City, University of London - Music Department
The Department of Music at City, University of London is delighted to welcome you to the Inaugural Lecture of Professor Miguel Mera
Tuesday 8th October 2019, 6.30pm
Performance Space, College Building, City, University of London, Northampton Square, EC1V 4PG
Free to attend and all welcome
Refreshments will be served from 6pm and the lecture will be followed by a drinks reception.
Advance booking requested for catering purposes: https://www.city.ac.uk/events/2019/october/screen-music-and-the-question-of-originality-miguel-mera
Abstract:
Screen Music and the Question of Originality
What do we mean when we talk about original music? According to the philosopher Theodore Gracyck all music is, in some way, derivative of other music and the degree of ‘originality’ is as much a matter of aesthetic as historical judgment. Equally though, certain historical perceptions of originality have particularly dogged screen music. The symbiotic relationship between music and visuals has often suffered at the expense of a false notion of intrinsic originality embedded purely within musical material. In this presentation I argue that we will not have engaged with the ontology of screen music until we fully understand where its originality can be found. I also challenge some of the perceptual frameworks that characterize the creation of something from nothing as innately more valuable and original than the rearrangement of existing parts. A focus on scores that have been nominated for or disqualified from the Academy Awards will show how the conflicted idea of originality has reflected changing professional and socio-historical values and has flowed through a series of different naming conventions. Recent film examples—such as The Artist (2011), Birdman (2014), The Hateful Eight (2015), and There Will be Blood (2007)—will also illustrate some of the complex territories in which screen music’s disputed notions of originality operate. Ultimately, this presentation aims to consider ways in which the thorny concept of originality is perceived within screen music and to reflect on the implications of this problematization for wider cultural production.

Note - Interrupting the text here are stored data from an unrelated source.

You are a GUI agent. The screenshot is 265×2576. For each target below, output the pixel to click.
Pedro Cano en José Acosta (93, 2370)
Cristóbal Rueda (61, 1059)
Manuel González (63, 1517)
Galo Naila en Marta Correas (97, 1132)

Miguel Mera is Professor of Music and Associate Dean (Research and Enterprise) in the School of Arts and Social Sciences at City, University of London. He is a composer of music for the moving image and a musicologist. His film and television music has been broadcast around the world. Miguel is also the author of European Film Music (2006), Mychael Danna's The Ice Storm: A Film Score Guide (2007), and co-editor of The Routledge Companion to Screen Music and Sound (2017). He serves on the editorial boards of The Journal of the Royal Musical Association, The Journal of Film Music, Music, Sound and the Moving Image, Music and the Moving Image, and The Soundtrack.